Johnson And Johnson Subsidiary To Pay States $181 Million In Drug Marketing Settlement
Boise, Idaho (KMVT-TV) – Idaho has joined with 37 other states in a $181 million settlement with Janssen Pharmaceuticals, Inc., Attorney General Lawrence Wasden said today. The agreement resolves the states’ claims that Janssen, a subsidiary of Johnson and Johnson, improperly marketed the antipsychotic drugs Risperdal, Risperdal Consta, Risperdal M-Tab and Invega.
The states alleged that Janssen engaged in unfair and deceptive practices when it marketed Risperdal for off-label uses, targeting patients with Alzheimer’s disease, dementia, depression, and anxiety. These uses were not FDA-approved and Janssen had not established that Risperdal was safe and effective for these uses. Risperdal is among a class of drugs known as atypical or second generation antipsychotics. Federal law prohibits pharmaceutical manufacturers from promoting their products for off-label uses, although physicians may prescribe drugs for those uses.
Under terms of the settlement, Janssen agreed to change how it promotes and markets its atypical antipsychotics and to refrain from any false, misleading, or deceptive promotion of the drugs. The settlement also restricts Janssen from promoting its atypical antipsychotic drugs for “off-label” uses that the U.S. Food and Drug Administration (“FDA”) has not approved.

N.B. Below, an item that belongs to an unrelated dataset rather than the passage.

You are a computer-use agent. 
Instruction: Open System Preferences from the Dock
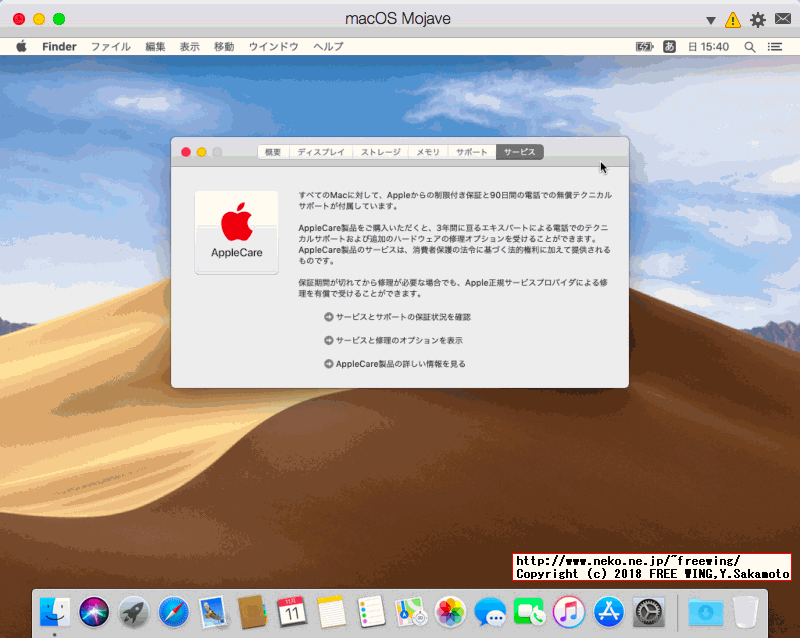point(648,613)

Additionally, for a five-year period, Janssen:
• Must clearly and conspicuously disclose, in promotional materials for atypical antipsychotic products, the specific risks identified in the black-box warning on its product labels;
• Must present information about effectiveness and risk in a balanced manner in its promotional materials;
• Shall not promote its atypical antipsychotics using selected symptoms of the FDA-approved diagnoses unless certain disclosures are made regarding the approved diagnoses;
• Shall require its scientifically-trained personnel, rather than its sales and marketing personnel, to develop the medical content of scientific communications to address requests for information from health care providers regarding Janssen’s atypical antipsychotics;
• Must refrain from providing samples of its atypical antipsychotics to health care providers whose clinical practices are inconsistent with the FDA-approved labeling of those atypical antipsychotics;
• Must not use grants to promote its atypical antipsychotics nor condition medical education funding on Janssen’s approval of speakers or program content;
• Must contractually require medical education providers to disclose Janssen’s financial support of their programs and any financial relationship with faculty and speakers; and
• Must have policies in place to ensure that financial incentives are not given to marketing and sales personnel that encourage or reward off-label marketing.
Idaho will receive $2,847,890 as its share of the settlement. The money will be deposited into the Consumer Protection Account, which partially funds the Attorney General’s consumer protection operations.
In agreeing to the settlement, Janssen Pharmaceuticals admitted no wrongdoing.